4, safety electrolyte

The safety of the battery is mainly reflected in the burning or even the explosion. Firstly, the battery itself is flammable. Therefore, when the battery is overcharged, overdischarged, or short-circuited, when the external acupuncture and extrusion are received, when the outside temperature is too high, all may cause a security incident. Therefore, flame retardancy is a major direction in the study of safe electrolytes.

The flame retardant function is obtained by adding a flame retardant additive to a conventional electrolyte. Generally, a phosphorus-based or halogen-based flame retardant is used, and the flame-retardant additive is required to be reasonably priced and does not impair the electrolyte performance. In addition, the use of room temperature ionic liquids as electrolytes has also entered the research stage, and the use of flammable organic solvents in batteries will be completely eliminated.
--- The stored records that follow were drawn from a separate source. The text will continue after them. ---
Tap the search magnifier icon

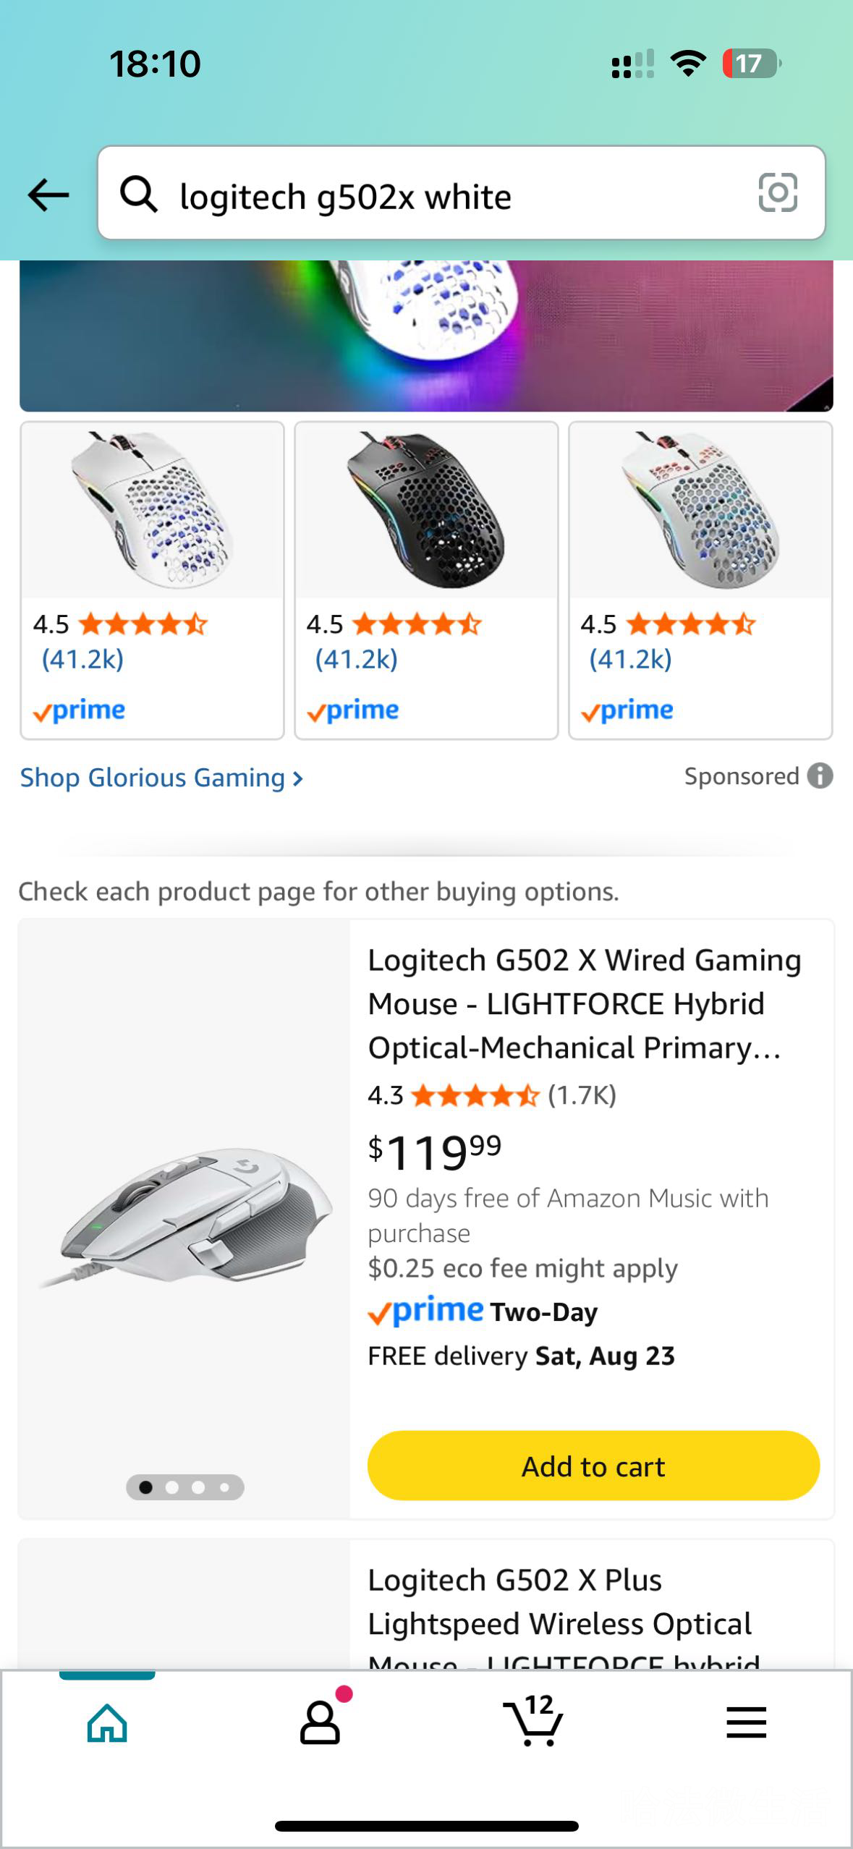click(x=138, y=195)
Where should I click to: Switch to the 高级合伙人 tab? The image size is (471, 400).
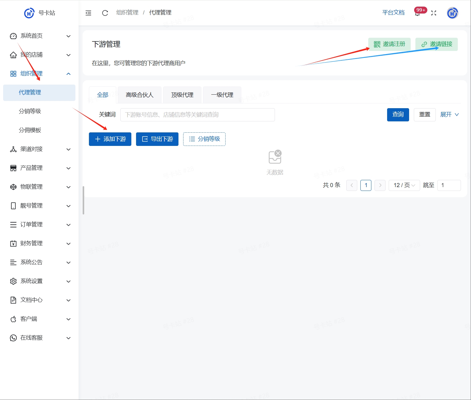140,95
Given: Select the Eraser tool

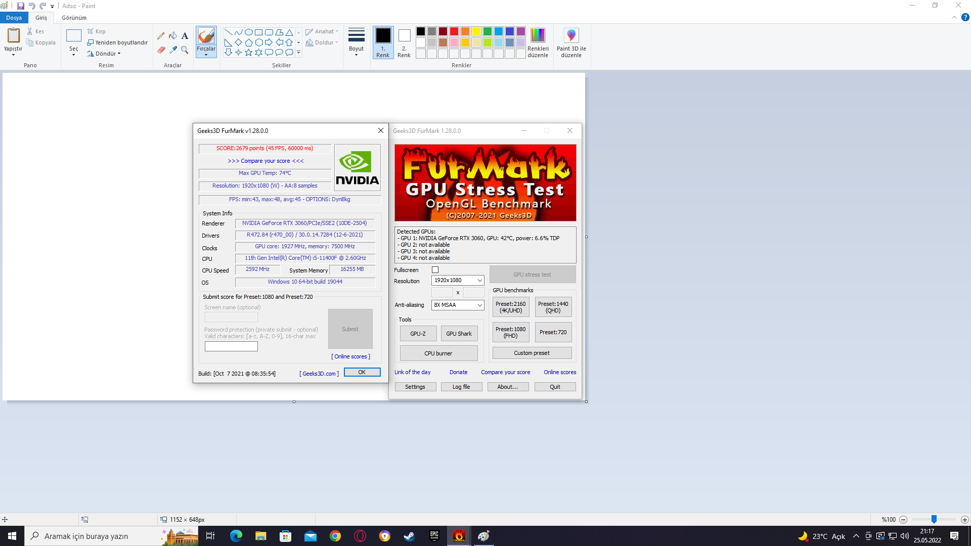Looking at the screenshot, I should pyautogui.click(x=161, y=50).
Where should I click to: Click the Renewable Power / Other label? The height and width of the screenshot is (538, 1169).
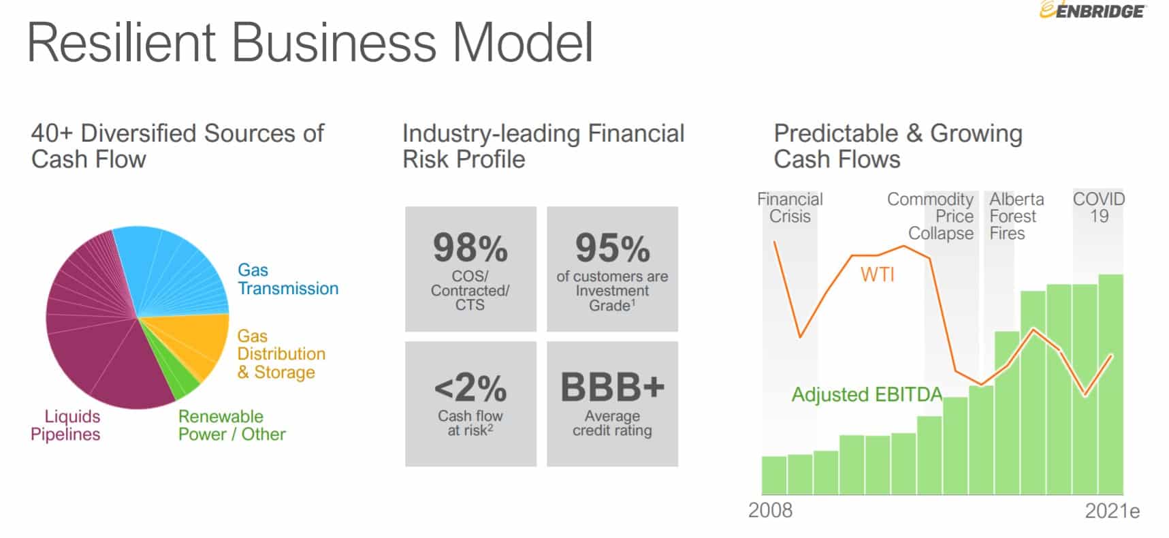point(231,425)
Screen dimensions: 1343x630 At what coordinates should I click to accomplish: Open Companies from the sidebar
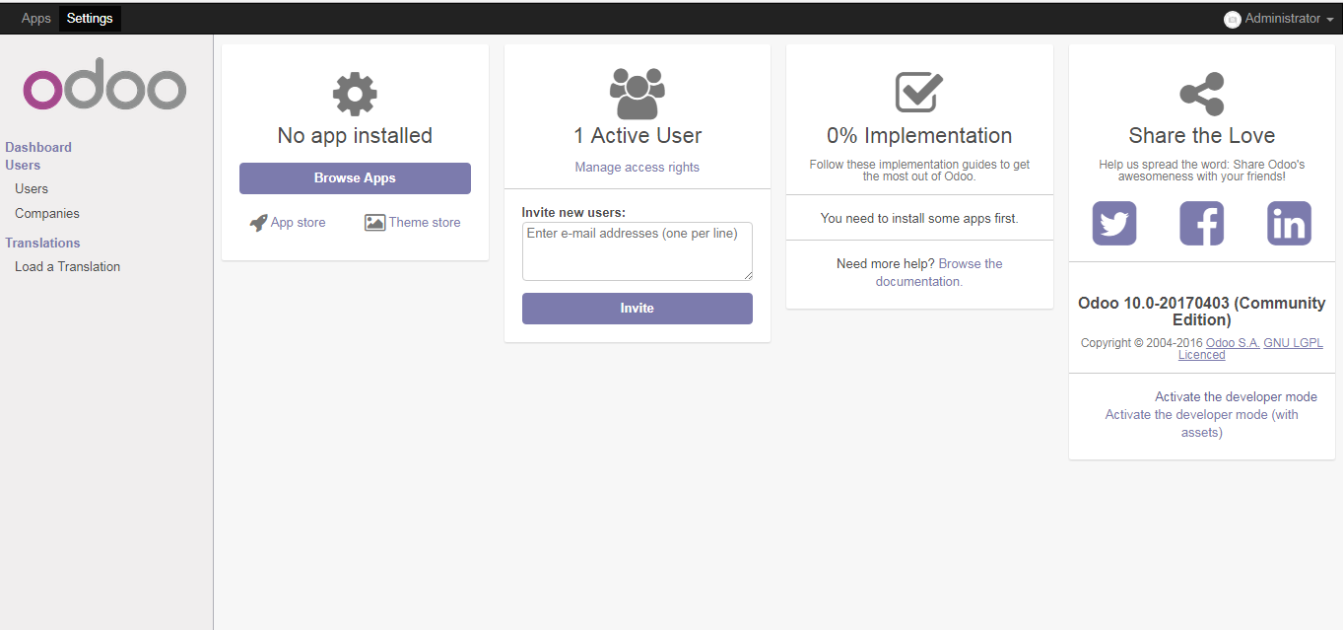coord(46,213)
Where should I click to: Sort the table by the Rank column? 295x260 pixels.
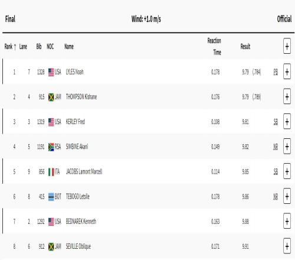(10, 47)
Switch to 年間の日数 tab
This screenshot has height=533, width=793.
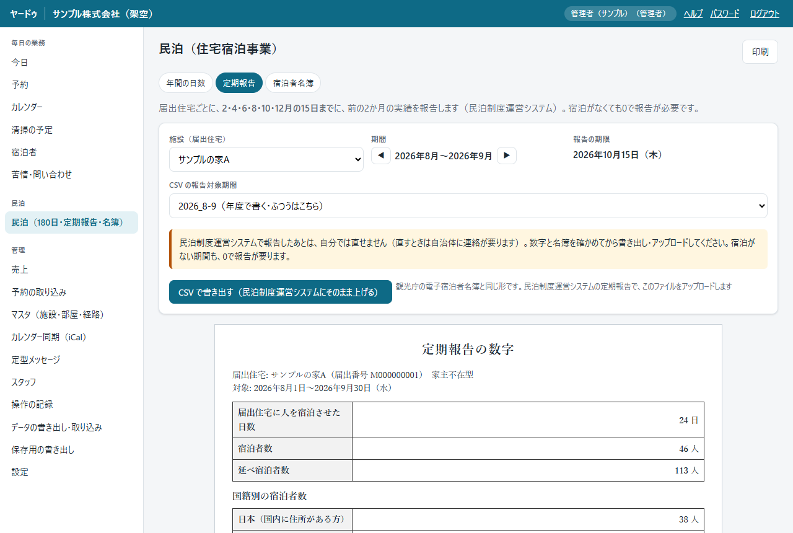click(186, 82)
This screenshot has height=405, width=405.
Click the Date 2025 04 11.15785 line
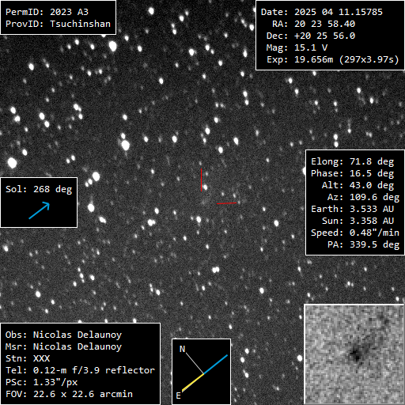322,12
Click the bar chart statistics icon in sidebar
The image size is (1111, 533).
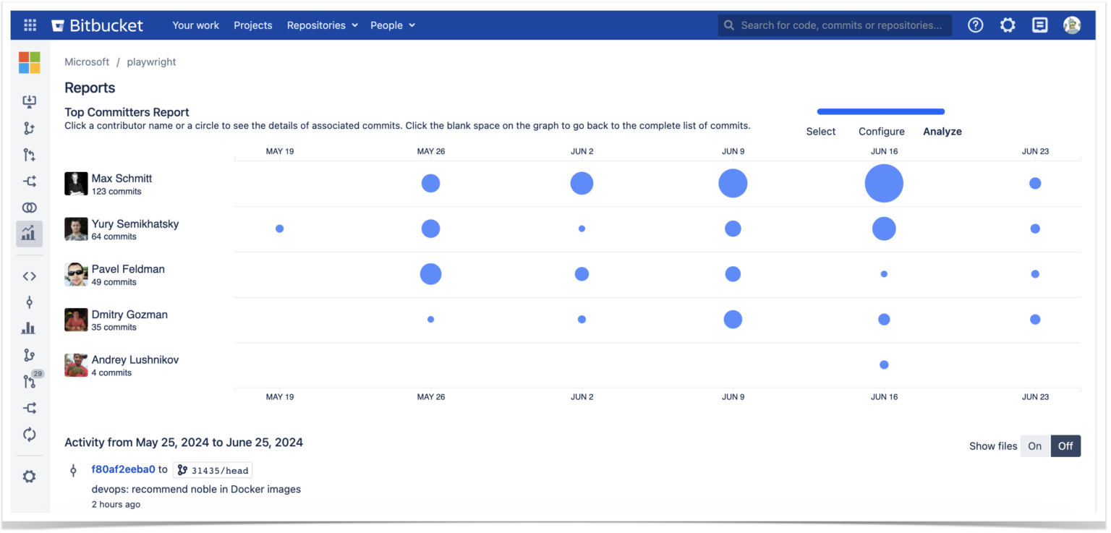click(29, 328)
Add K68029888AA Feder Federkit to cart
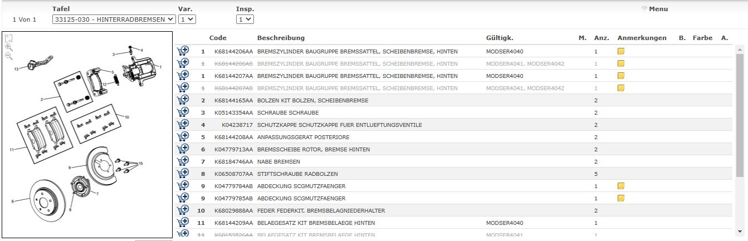 coord(183,210)
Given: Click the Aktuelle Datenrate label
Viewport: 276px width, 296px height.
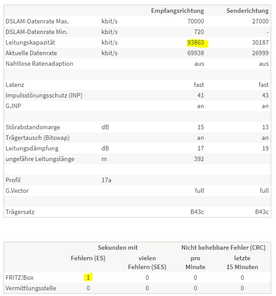Looking at the screenshot, I should [x=32, y=53].

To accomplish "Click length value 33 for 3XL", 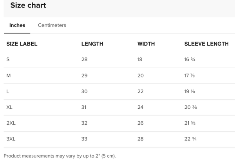I will (84, 139).

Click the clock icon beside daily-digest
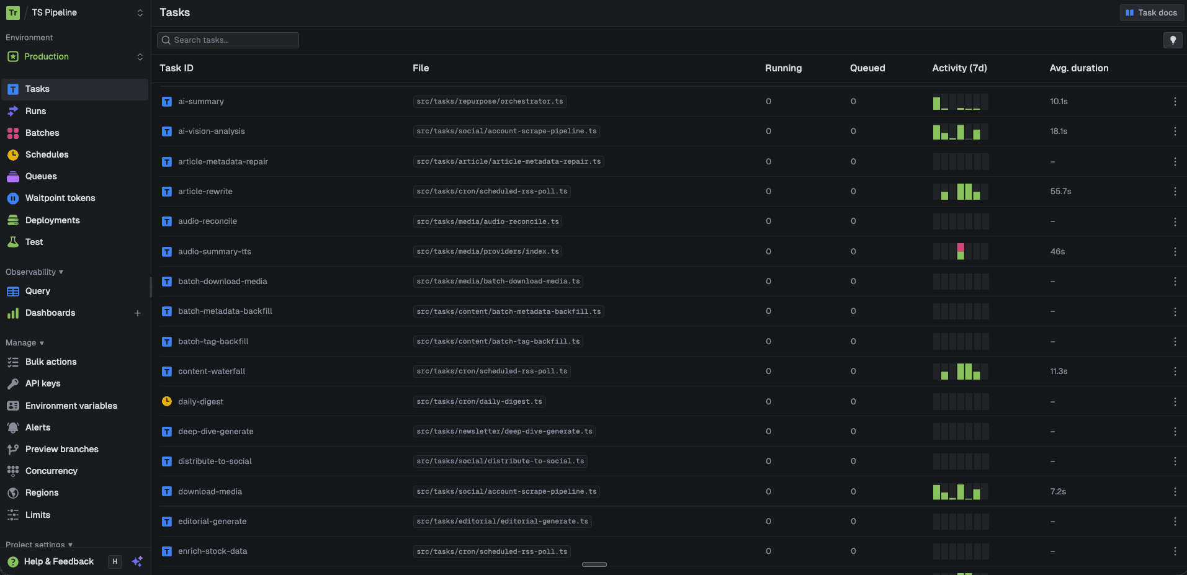coord(166,401)
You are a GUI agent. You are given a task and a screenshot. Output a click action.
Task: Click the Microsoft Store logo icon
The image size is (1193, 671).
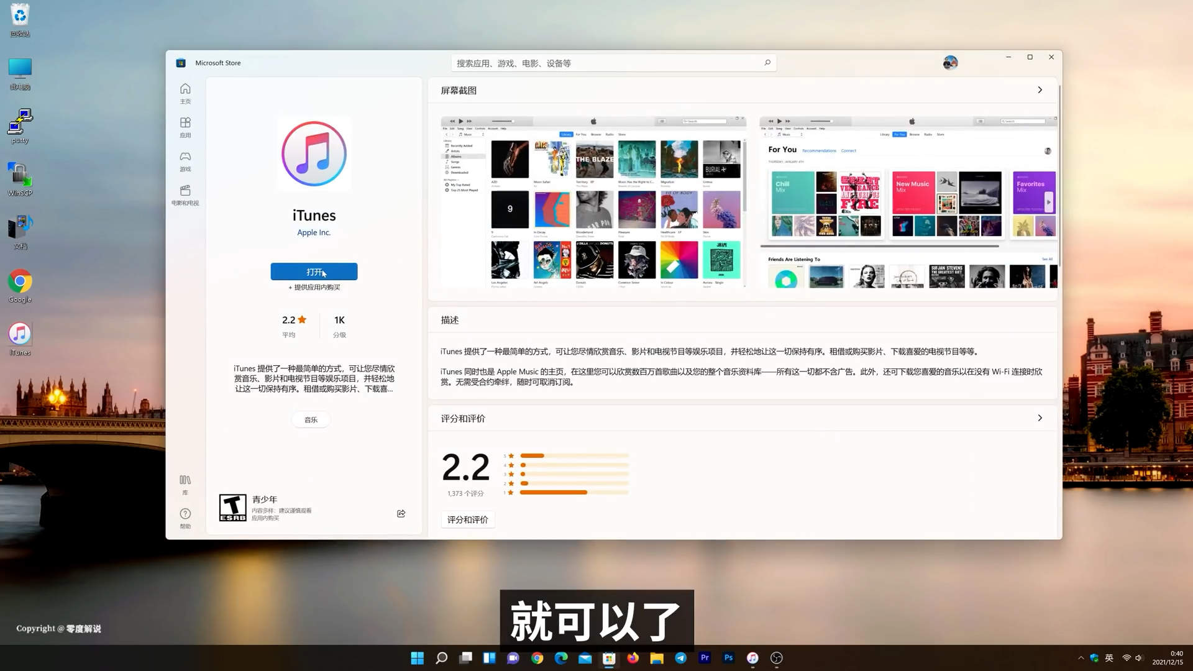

And the ionic liquid has the characteristics of extremely low vapor pressure, good thermal stability/chemical stability, and non-flammability, which will greatly improve the safety of the lithium ion battery.

5, long circulating electrolyte

Due to the current technical difficulties in the recovery of lithium batteries, especially the recovery of power batteries, improving battery life is one way to alleviate this situation.

There are two main research ideas for long-circulating electrolytes. One is the stability of the electrolyte, including thermal stability, chemical stability, and voltage stability. Second, the stability with other materials requires stable film formation with the electrode. No oxidation with the diaphragm, no corrosion with the current collector.

The page contains the contents of the machine translation.